Rollin', Rollin', Rollin', Get Those Cuesticks Rollin'...
A bent cuestick ruins accuracy. Even with a house cue, players like to check the merchandise carefully by rolling the stick to make certain it's straight and true.
Difficulty: Easy
Time Required: 30 seconds
Here's How:
- Place the cuestick on a pool table, and shove it across the felt with your fingers, sending it rolling like a bowling ball. Shove it hard enough to send it from one side of the table to the other. Any wobbling, even the slightest deviation, from a smooth rotating motion, indicates that the cue has bent and bulges out at some point, and/or that its tip is a mushroomed one.
- Most people err by rolling the cue too slowly. A quick rolling motion is necessary to show a small bend as a "bounce". Roll the shaft, butt, and the whole assembled together, for a thorough check of a two-piece stick.

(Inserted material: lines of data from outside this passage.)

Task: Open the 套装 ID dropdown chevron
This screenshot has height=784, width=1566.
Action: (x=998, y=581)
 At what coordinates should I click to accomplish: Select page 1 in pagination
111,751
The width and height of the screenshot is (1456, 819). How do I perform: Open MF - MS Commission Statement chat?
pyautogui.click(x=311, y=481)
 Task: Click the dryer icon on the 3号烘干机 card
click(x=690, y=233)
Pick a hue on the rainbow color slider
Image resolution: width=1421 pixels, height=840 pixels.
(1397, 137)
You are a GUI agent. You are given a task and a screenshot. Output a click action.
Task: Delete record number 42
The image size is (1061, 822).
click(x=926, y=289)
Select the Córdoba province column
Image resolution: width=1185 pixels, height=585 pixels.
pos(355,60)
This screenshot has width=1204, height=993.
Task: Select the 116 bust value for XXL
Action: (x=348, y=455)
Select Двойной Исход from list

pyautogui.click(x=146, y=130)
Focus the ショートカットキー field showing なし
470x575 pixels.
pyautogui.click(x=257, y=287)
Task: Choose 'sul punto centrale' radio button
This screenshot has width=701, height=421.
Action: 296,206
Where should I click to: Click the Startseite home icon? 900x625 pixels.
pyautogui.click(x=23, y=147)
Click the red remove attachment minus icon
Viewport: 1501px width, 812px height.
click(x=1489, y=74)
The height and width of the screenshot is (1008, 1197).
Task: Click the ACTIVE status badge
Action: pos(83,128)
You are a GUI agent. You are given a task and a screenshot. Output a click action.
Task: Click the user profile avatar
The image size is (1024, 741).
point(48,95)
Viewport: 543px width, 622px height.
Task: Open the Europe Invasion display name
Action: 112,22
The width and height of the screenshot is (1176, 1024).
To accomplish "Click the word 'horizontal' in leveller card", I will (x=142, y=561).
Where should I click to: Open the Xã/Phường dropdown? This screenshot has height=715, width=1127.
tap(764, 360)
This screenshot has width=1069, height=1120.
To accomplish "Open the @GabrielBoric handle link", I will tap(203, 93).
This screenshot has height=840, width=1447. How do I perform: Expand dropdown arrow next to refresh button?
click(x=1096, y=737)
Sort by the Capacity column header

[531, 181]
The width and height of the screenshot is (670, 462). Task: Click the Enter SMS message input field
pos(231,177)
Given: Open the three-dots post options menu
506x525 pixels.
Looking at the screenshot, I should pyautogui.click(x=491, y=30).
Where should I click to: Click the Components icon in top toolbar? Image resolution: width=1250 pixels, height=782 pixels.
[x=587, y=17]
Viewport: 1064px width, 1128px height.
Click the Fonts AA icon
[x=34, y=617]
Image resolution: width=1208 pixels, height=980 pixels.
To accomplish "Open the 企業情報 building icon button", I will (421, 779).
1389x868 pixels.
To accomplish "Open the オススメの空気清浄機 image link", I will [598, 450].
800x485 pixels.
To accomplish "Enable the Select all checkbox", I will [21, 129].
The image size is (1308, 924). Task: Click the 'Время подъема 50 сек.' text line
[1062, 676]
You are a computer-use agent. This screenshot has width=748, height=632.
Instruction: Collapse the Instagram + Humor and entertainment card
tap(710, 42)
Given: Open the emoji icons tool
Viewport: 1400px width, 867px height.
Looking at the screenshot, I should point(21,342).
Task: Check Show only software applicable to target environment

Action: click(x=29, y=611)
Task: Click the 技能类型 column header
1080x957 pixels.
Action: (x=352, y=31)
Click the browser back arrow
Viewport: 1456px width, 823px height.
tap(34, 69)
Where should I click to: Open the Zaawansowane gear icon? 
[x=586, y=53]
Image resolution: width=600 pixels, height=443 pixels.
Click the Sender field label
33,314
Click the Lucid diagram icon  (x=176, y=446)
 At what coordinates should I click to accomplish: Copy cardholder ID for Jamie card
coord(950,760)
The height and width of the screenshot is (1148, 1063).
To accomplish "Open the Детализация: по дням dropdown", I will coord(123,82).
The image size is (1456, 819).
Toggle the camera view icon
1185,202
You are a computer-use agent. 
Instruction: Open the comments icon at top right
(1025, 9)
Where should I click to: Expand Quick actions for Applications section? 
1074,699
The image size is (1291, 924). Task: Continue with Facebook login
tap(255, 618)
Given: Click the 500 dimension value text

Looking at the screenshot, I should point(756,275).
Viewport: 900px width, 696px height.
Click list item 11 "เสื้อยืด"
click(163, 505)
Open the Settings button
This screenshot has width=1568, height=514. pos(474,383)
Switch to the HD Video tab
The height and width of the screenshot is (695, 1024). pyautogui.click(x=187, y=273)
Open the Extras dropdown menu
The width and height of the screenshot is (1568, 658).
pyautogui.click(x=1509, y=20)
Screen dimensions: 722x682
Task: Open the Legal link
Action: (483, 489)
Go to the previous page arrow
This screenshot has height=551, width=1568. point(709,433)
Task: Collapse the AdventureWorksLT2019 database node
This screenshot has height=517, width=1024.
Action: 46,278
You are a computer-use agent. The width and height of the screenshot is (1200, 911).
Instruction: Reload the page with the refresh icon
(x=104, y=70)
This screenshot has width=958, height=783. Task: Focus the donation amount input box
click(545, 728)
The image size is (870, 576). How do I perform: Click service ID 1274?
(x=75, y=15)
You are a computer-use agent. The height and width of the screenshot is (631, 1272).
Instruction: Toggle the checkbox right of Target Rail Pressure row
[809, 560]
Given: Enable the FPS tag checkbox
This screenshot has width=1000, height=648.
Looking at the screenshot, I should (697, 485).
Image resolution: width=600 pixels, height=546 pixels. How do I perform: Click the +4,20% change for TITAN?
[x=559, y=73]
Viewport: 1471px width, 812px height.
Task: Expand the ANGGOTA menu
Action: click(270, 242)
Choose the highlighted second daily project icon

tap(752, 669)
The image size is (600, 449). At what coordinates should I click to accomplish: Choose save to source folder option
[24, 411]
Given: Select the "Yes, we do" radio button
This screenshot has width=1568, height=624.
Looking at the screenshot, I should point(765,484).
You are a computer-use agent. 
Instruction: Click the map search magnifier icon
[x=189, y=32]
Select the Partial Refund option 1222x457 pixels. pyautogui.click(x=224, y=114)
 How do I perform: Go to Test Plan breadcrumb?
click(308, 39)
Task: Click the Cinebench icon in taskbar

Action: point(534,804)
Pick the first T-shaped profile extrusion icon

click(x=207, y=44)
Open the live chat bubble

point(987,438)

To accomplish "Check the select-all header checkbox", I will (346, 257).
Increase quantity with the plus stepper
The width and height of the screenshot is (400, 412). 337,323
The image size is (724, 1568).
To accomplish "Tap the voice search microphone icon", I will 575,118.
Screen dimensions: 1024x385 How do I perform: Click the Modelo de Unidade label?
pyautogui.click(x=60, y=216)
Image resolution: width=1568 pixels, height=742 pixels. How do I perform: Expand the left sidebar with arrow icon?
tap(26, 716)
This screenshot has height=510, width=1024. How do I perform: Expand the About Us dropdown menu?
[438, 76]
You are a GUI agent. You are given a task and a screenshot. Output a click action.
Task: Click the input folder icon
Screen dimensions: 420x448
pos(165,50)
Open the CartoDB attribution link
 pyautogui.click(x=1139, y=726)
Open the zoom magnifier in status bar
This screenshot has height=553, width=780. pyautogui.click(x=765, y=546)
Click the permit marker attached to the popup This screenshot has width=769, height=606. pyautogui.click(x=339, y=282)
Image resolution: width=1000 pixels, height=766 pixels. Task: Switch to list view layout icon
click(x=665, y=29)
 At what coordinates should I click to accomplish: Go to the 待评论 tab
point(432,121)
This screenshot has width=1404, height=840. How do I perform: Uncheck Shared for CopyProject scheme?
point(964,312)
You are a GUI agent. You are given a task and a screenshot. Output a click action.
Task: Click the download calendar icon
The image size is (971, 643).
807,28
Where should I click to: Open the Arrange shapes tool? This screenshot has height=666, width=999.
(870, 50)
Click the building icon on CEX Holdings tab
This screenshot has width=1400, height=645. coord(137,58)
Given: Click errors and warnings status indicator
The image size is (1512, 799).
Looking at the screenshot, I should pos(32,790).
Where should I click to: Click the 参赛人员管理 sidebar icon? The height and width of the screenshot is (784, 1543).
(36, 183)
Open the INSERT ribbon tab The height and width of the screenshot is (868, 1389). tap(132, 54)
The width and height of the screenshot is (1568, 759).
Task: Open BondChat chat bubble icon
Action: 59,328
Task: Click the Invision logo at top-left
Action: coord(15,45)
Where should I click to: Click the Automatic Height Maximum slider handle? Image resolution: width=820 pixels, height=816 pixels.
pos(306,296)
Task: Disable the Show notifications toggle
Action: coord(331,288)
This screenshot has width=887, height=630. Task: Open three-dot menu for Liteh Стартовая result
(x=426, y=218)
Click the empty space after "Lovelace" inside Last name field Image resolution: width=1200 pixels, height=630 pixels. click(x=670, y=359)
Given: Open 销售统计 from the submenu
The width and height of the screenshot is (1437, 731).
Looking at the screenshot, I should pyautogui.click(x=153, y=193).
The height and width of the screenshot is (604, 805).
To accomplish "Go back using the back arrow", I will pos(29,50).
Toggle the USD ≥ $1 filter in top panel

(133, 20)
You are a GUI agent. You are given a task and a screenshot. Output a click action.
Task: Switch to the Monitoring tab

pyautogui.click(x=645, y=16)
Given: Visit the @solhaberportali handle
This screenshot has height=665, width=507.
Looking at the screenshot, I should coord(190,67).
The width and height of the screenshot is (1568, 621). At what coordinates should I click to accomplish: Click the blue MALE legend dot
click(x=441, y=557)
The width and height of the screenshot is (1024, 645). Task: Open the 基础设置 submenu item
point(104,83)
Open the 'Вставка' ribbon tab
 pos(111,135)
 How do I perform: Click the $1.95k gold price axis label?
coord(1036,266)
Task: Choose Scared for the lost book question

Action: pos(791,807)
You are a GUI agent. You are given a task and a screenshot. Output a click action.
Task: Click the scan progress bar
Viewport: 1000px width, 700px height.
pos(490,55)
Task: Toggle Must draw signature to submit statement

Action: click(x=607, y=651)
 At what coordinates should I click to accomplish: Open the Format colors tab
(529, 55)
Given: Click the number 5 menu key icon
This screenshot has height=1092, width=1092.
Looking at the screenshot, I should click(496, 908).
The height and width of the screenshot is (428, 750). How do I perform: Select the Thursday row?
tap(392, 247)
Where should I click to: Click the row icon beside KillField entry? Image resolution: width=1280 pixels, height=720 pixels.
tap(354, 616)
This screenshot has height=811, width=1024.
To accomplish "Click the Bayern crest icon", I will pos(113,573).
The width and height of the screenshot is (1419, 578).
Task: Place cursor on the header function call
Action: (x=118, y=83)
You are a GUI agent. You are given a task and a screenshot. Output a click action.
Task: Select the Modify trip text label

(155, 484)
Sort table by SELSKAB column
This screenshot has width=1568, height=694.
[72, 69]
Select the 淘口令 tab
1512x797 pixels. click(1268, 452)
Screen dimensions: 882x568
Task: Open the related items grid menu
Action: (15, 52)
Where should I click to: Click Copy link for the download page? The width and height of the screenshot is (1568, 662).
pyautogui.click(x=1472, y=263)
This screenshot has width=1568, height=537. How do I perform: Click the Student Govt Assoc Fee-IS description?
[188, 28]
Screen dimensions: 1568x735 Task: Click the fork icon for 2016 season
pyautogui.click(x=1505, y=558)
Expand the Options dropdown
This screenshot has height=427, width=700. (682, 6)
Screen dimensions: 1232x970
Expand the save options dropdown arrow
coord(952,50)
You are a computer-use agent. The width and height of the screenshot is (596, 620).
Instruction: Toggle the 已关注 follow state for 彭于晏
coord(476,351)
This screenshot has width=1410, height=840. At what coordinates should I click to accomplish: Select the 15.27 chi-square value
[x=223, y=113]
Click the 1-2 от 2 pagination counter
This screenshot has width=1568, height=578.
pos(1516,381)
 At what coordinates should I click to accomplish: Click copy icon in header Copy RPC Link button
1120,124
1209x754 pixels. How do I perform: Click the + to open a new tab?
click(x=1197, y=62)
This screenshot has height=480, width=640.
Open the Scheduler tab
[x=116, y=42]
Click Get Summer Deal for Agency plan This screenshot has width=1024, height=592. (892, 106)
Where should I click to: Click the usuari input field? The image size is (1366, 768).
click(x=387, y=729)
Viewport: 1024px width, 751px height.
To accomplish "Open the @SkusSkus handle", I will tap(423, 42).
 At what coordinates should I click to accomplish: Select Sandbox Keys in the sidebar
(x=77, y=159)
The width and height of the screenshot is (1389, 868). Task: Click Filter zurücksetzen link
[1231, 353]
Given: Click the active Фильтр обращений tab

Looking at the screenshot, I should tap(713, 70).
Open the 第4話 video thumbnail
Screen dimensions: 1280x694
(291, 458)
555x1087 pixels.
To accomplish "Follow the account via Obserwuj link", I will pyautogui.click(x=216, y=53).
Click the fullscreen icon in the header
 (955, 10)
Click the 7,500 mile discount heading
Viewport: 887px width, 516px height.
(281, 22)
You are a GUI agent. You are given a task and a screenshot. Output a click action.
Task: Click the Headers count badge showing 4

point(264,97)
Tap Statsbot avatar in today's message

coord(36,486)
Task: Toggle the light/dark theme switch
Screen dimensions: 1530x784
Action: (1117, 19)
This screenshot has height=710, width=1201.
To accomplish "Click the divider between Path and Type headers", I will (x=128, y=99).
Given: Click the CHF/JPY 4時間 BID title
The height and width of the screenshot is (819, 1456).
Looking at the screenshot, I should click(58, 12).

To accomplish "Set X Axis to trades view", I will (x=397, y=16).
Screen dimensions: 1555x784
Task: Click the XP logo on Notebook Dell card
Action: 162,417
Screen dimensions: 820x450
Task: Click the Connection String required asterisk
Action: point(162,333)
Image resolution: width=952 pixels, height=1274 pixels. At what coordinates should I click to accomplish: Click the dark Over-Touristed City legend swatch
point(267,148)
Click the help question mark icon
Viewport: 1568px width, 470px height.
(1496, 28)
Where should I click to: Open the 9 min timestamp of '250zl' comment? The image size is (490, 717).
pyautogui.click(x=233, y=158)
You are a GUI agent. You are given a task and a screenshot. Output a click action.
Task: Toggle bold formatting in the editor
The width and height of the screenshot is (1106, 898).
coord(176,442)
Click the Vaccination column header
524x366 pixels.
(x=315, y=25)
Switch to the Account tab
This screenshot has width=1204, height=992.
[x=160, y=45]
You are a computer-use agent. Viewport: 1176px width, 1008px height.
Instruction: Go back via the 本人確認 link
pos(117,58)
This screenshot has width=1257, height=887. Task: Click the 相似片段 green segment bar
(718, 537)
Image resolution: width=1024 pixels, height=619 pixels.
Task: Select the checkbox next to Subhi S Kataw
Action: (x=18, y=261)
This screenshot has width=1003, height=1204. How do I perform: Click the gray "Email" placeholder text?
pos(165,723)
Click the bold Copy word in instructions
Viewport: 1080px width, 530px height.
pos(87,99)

- A word of caution is needed. Many players deceive themselves, thinking their straight cue is bent, because they rolled it on a table that wasn't level itself! Roll your stick on the "best table in the house", and if there isn't such a table designated, try one used infrequently and likely to be level, such as a Snooker or Cushion Billiards table. Forget using the floor, tables are far more level.
- My preference for examining a cuestick for straightness is to hold it at its butt and place the tip on the floor, the stick held at around a 60-degree angle to the ground. I look down along the length of the cue and rotate it slowly around. Any cue warp will show as an obvious bump.